Technological innovation has become an important part of ‘brand Israel’, and this will likely continue considering that approximately 4.3% of the country’s GDP is invested in research and development (R&D), far exceeding that of most other nations.
The priority is high-tech, with key clusters focused on consumer internet, gaming, adtech, security, mobile tech and apps. Startup exits in 2017 amounted to a cool $23 billion, with Intel’s prolific $15.3 billion acquisition of Israeli autonomous driving technology startup Mobileye claiming the lion’s share.
But how did this small nation, sitting in a rather unstable geopolitical environment, become a hotbed of startup innovation? On a brief but busy visit to the country as part of a global delegation of journalists, I discovered some of the answers.
Name a technology multinational, and they probably have a presence in Israel. Microsoft, Google, Apple, Siemens, Huawei, Sony, Intel, and more than 300 others have either established R&D centres or recruitment operations in the country, or both.
The Israeli government encourages this by offering incentives to these companies to build a local presence. In one example explained to me by Jerusalem Venture Partners’ (JVP) Uri Adoni, multinationals that open their centres in the peripheral area (outside of Tel Aviv) can retrieve up to 40% of their employees’ salaries for the first two years.

Data records:
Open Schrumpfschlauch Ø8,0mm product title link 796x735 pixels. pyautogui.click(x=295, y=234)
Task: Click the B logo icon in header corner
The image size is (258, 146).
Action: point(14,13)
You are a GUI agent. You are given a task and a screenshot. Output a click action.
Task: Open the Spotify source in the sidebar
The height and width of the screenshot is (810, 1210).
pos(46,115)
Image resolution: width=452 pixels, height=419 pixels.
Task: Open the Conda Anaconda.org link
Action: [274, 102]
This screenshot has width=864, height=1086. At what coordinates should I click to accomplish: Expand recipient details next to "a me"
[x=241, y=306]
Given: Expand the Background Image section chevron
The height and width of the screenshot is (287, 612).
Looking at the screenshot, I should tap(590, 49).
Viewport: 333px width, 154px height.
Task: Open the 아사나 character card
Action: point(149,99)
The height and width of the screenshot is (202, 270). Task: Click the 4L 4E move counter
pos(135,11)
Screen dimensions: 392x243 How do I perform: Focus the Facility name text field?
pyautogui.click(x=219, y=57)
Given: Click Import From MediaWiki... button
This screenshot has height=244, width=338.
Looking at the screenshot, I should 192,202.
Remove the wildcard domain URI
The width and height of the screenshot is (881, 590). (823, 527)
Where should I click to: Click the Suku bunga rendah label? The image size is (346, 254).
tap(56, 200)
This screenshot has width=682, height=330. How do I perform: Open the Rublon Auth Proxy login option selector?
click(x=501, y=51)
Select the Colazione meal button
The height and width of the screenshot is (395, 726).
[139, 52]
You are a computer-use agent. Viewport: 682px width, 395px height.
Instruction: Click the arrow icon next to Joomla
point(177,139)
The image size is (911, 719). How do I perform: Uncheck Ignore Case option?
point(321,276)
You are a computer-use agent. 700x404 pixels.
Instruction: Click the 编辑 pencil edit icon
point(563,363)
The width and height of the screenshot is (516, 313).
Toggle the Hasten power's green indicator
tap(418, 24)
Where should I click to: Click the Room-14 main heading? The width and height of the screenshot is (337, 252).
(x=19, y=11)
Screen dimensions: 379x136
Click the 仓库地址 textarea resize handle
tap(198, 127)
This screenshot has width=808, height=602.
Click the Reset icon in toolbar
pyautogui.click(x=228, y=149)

- [Complete the following]
1) Update the part of the text on Israeli tech innovation that opens with "The priority is" and closes with "the lion’s share.", swapping "gaming" for "fintech".
2) Summarize the text on Israeli tech innovation in two sentences.

- [Responses to the tasks]
1)
The priority is high-tech, with key clusters focused on consumer internet, fintech, adtech, security, mobile tech and apps. Startup exits in 2017 amounted to a cool $23 billion, with Intel’s prolific $15.3 billion acquisition of Israeli autonomous driving technology startup Mobileye claiming the lion’s share.

2) Israel invests about 4.3% of its GDP in R&D and gives priority to high-tech, and its startup exits reached $23 billion in 2017, led by Intel's $15.3 billion acquisition of Mobileye. More than 300 technology multinationals have R&D centers or recruitment operations in the country, encouraged by government incentives such as recovering up to 40% of employees' salaries for the first two years when they open centers outside Tel Aviv.